DATA SECTION>
━━━━━━━━━━━━━━━━━━━━
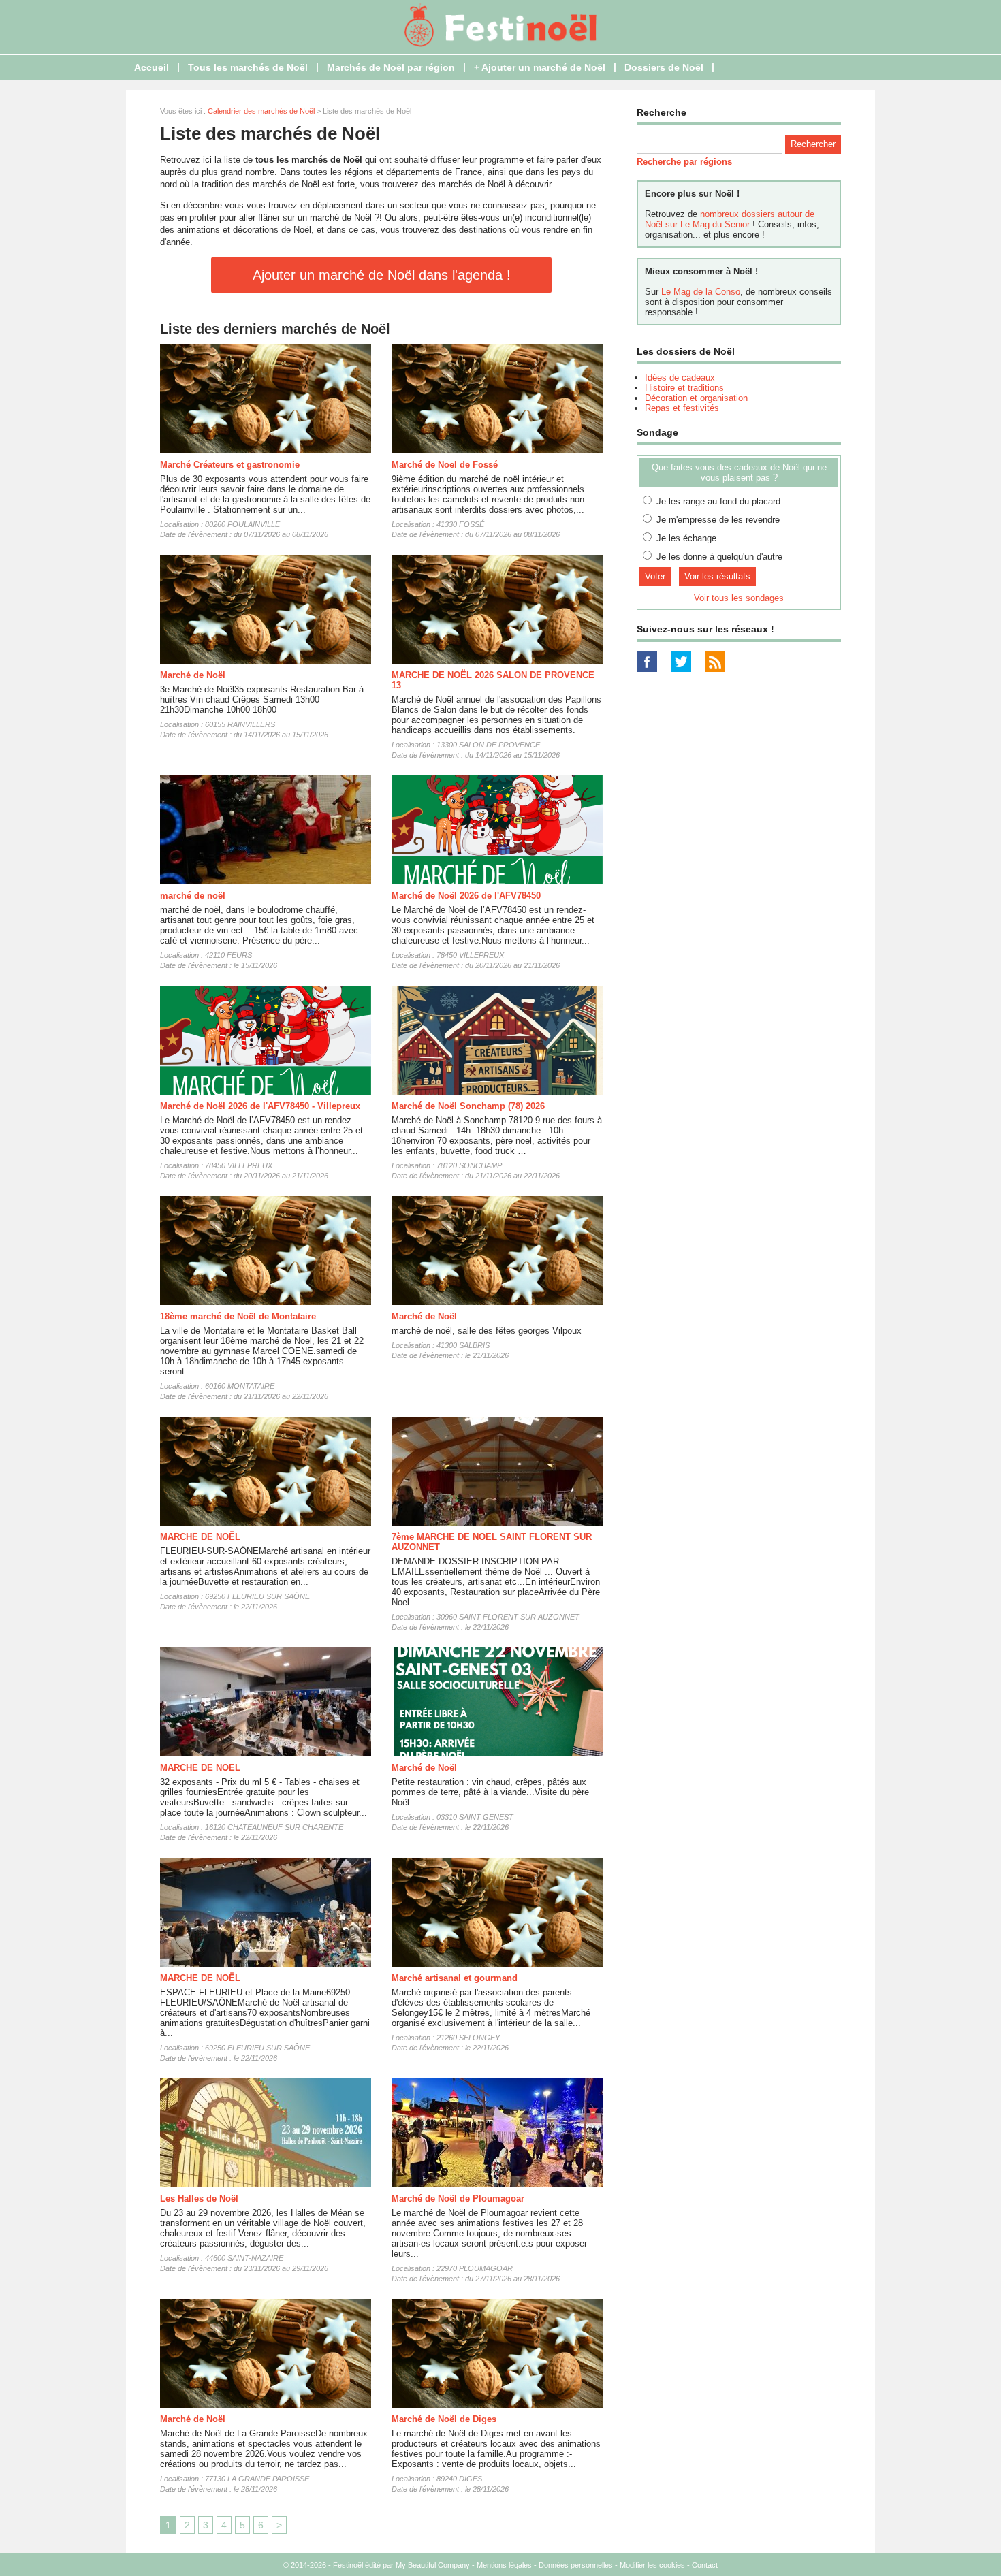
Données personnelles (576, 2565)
━━━━━━━━━━━━━━━━━━━━
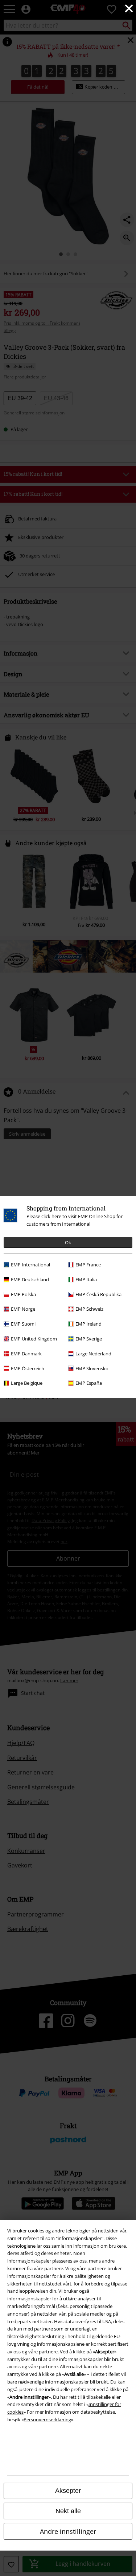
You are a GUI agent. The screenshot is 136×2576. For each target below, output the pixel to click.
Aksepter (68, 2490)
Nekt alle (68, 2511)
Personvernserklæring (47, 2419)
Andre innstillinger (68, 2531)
━━━━━━━━━━━━━━━━━━━━
ACTIVITY> Take the lines above from the one containing "Aksepter (68, 2490)" to the one containing "Andre innstillinger (68, 2531)" and retype them exactly, both ends included, with nothing added.

SOLVED EXERCISE>
Aksepter (68, 2490)
Nekt alle (68, 2511)
Personvernserklæring (47, 2419)
Andre innstillinger (68, 2531)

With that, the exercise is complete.